[Stored records]

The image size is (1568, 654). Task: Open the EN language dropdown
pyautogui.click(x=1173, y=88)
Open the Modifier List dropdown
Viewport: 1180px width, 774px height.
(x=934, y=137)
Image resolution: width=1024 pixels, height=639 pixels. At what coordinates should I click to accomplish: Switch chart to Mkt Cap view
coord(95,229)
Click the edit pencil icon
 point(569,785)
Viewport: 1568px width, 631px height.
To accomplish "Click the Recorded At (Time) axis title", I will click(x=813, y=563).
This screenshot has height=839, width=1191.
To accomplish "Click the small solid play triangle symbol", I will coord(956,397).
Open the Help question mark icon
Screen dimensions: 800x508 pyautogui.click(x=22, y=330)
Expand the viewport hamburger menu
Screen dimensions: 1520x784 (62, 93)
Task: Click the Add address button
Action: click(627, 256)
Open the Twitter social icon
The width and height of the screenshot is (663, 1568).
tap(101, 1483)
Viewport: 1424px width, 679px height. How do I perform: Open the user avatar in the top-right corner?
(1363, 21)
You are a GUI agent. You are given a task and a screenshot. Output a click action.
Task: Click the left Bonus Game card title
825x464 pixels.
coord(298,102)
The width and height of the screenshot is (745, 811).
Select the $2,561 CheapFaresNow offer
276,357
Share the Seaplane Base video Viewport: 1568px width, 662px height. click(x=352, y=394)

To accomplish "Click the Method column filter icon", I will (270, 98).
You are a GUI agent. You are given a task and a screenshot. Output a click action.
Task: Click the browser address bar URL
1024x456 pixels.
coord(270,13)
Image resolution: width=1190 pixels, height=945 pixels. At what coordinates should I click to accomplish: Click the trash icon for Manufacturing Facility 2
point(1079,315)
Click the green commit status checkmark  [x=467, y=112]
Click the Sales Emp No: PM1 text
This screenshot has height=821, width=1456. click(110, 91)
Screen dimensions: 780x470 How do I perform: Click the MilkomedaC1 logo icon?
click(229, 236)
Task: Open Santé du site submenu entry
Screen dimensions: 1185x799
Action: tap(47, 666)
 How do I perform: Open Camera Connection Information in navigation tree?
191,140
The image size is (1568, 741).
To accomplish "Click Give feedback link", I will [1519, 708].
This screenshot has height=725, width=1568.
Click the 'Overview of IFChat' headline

Task description: Copy the lines of the data above exactly as written, beginning with the line containing "The width and height of the screenshot is (745, 811)." and ending with the line containing "Click the green", and leave out all other lines.

The completed task:
The width and height of the screenshot is (745, 811).
Select the $2,561 CheapFaresNow offer
276,357
Share the Seaplane Base video Viewport: 1568px width, 662px height. click(x=352, y=394)

To accomplish "Click the Method column filter icon", I will (270, 98).
You are a GUI agent. You are given a task and a screenshot. Output a click action.
Task: Click the browser address bar URL
1024x456 pixels.
coord(270,13)
Image resolution: width=1190 pixels, height=945 pixels. At what coordinates should I click to accomplish: Click the trash icon for Manufacturing Facility 2
point(1079,315)
Click the green commit status checkmark  [x=467, y=112]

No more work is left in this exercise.